Şimdi, bugün sizin bakanlığınızın görüşmesi olacağını bilen, duyan arkadaşlarımızın bazılarının talepleri var. Sayın Bakan, belediye başkanlarımızın şöyle bir talebi var: Belediyelerin EDS ücreti alacakları var Bakanlığınızdan. Bugüne kadar bu ücretler yeterli derecede ödenmemiş. Belediyelerin hemen hemen çoğunluğunun EDS ücreti alacakları var. Bu alacakların ödenmesini bekliyor belediyeler ya da ödeyemeyeceksiniz belediyelerin vergi ve SGK borçlarıyla mahsup edilmesi noktasında temlik yetkisi vermenizi bekliyorlar. Bu konuda gerekli talimatları verirseniz belediyeler en azından ekonomik anlamda biraz rahatlar diye düşünüyorum. Bu konuda belediyelerle ilgili alacak konusunda talimatınızı bekliyoruz Sayın Bakanım. Yine, Antalya ili Korkuteli ilçemizin bir talebi olmuş sizden Sayın Bakan, hayvan barınağı konusunda bir destek Bakanlığınızdan. Bu konuda sizlerden... İlçenin mevcut nüfusunun özellikle yaz aylarında çok yoğun olması nedeniyle bu sorunun çözümü noktasında sıkıntı yaşanıyor. Korkuteli Belediyesi sizden bu anlamda destek istiyor.
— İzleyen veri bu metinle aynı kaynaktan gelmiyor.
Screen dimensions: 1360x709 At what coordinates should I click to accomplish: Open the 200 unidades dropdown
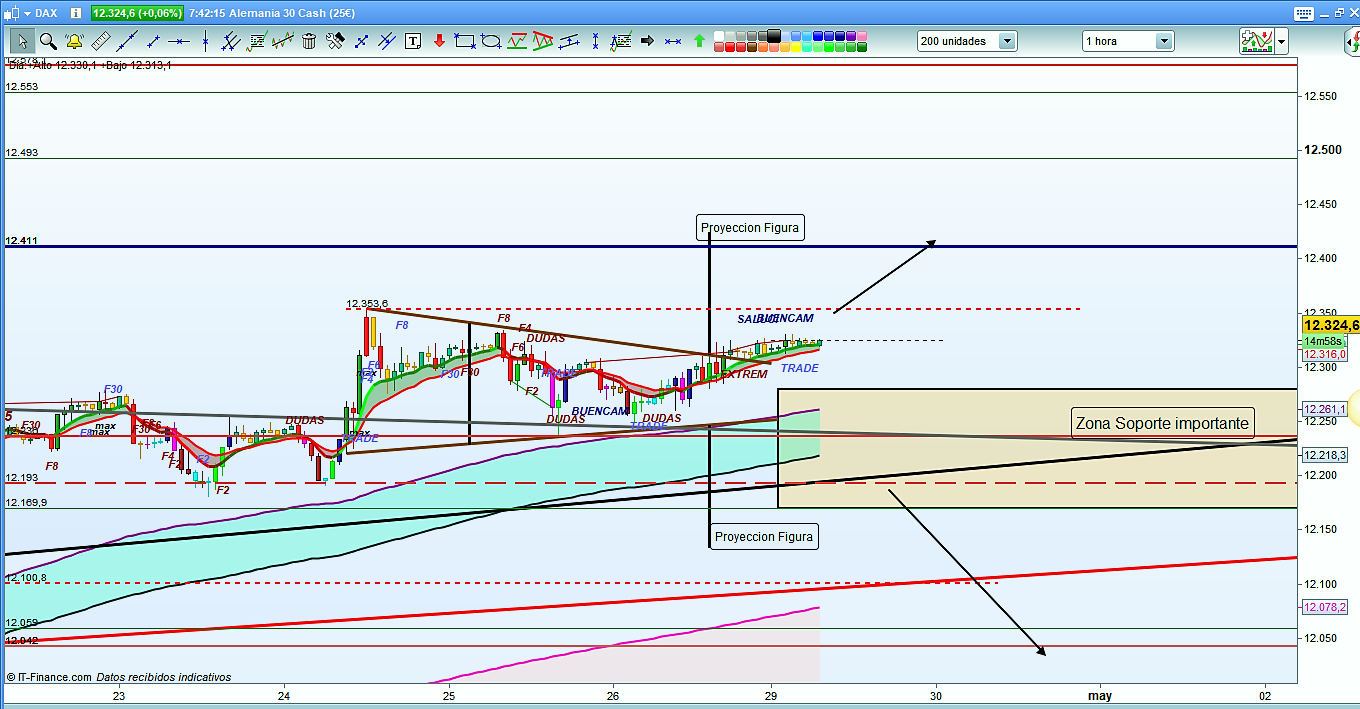[x=1007, y=41]
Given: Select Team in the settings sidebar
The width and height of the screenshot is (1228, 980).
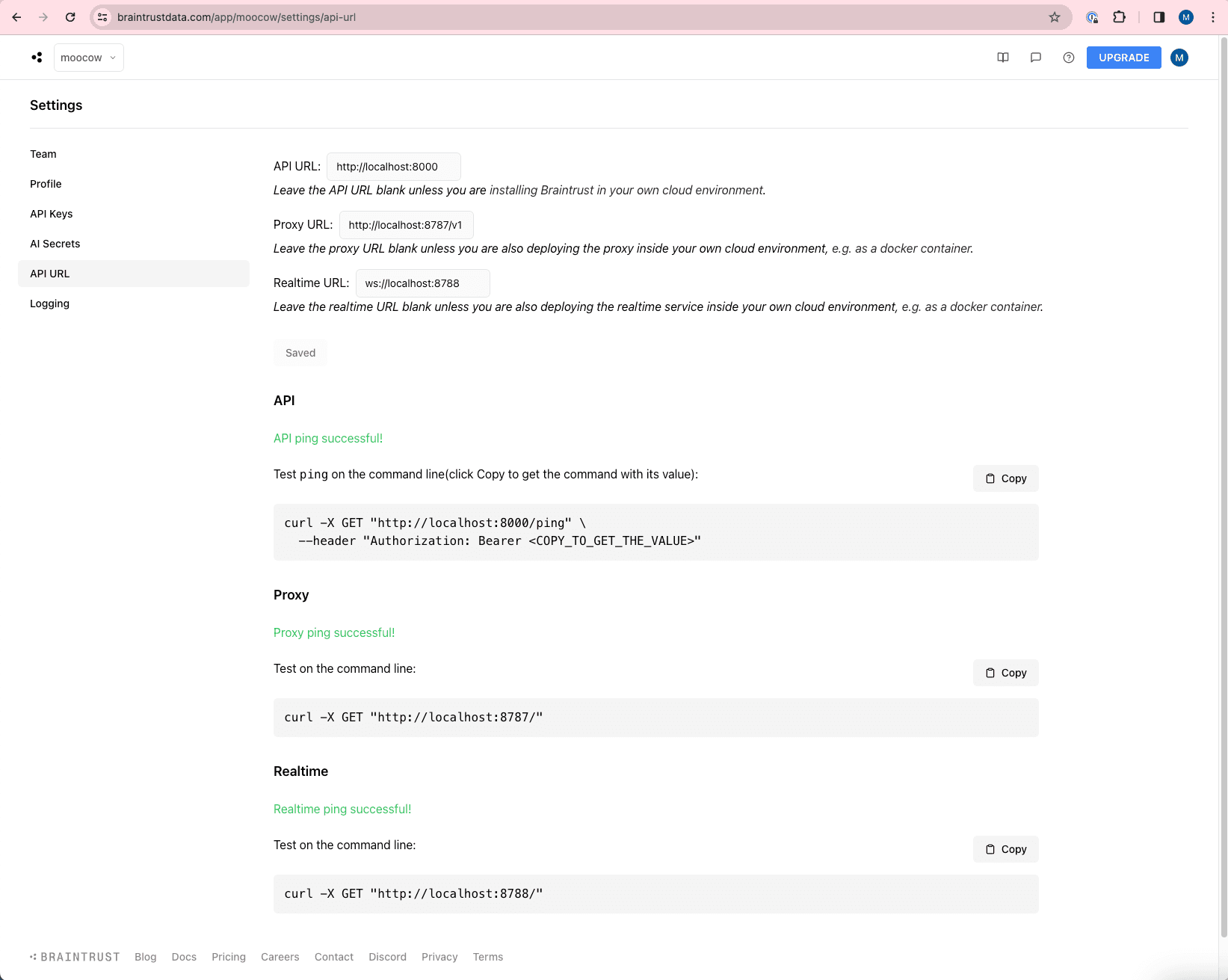Looking at the screenshot, I should coord(43,154).
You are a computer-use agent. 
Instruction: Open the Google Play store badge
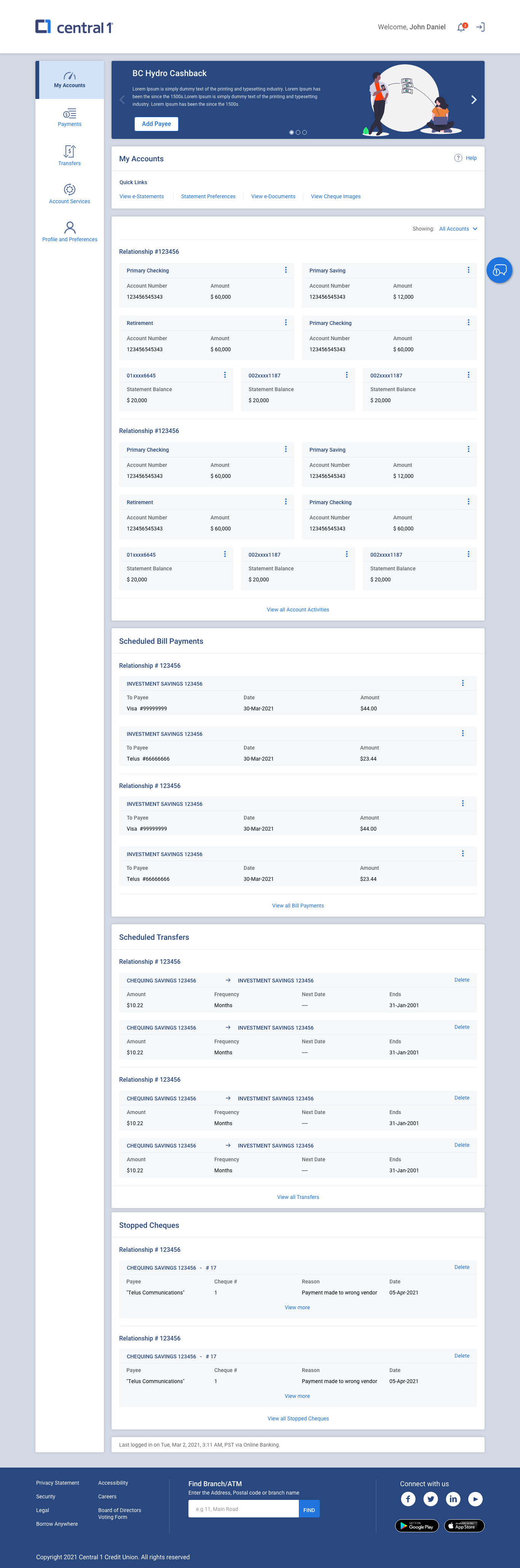tap(416, 1525)
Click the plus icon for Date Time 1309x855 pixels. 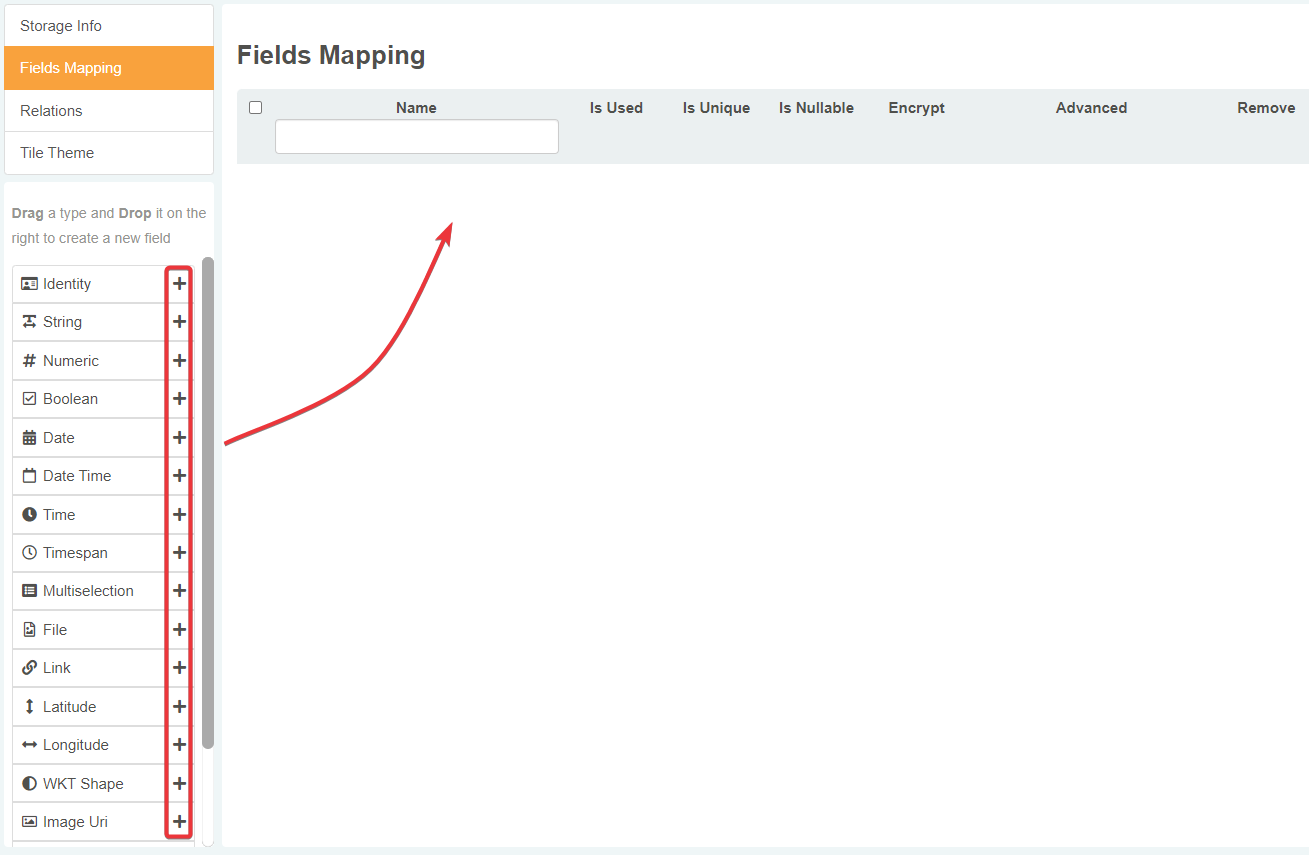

Sayın Bakan, bir konu var, onu da daha önce burada çok defalarca konuştuk. Bu şehitler arasında ayrımlar yapıldığı hakkında. Bugün bir şehit ailesinin tarafımıza gönderdiği mesajı paylaşmak istiyorum. 15 Temmuz sürecinde şehit olan Antalyalı bir evladımızın anne ve babası. Babasına, bu polis kardeşimizin beylik tabancası veriliyor. Babası beylik tabancasını alabilmek için kendisinden istenen sağlık raporu için hastaneye gidiyor ve babasından 1.300 TL ücret isteniyor. Şimdi, tabii ki burada mesele tek başına bir para meselesi değil yani 1.300 TL'yi verebilir, veremez, verebilecek durumda olur, veremeyecek durumda olur, ayrı bir mesele ancak düzenlemelerin çoğunda eş ve çocuklardan bahsediliyor. Şehit eş ve çocuklarına birtakım haklar sağlanırken, bu olayda olduğu gibi, o çocuğu yetiştiren anneyi ve babayı da yok saymayalım. Benzeri uygulamalarda olduğu gibi annenin ve babanın da bu imtiyazlardan yararlanma noktasında gerekli katkıyı sağlayalım çünkü, dediğim gibi, bir taraftan evladını kaybetmiş bir anne, bir baba ama bir taraftan da orada bir beylik tabanca kendisine bırakılırken para ödemiş olması onu manevi anlamda daha çok yaraladığı ortada. Bu anlamda, bir düzenleme yapılmasının da yeniden ihtiyaç olduğunu sizlere ifade etmek istiyorum.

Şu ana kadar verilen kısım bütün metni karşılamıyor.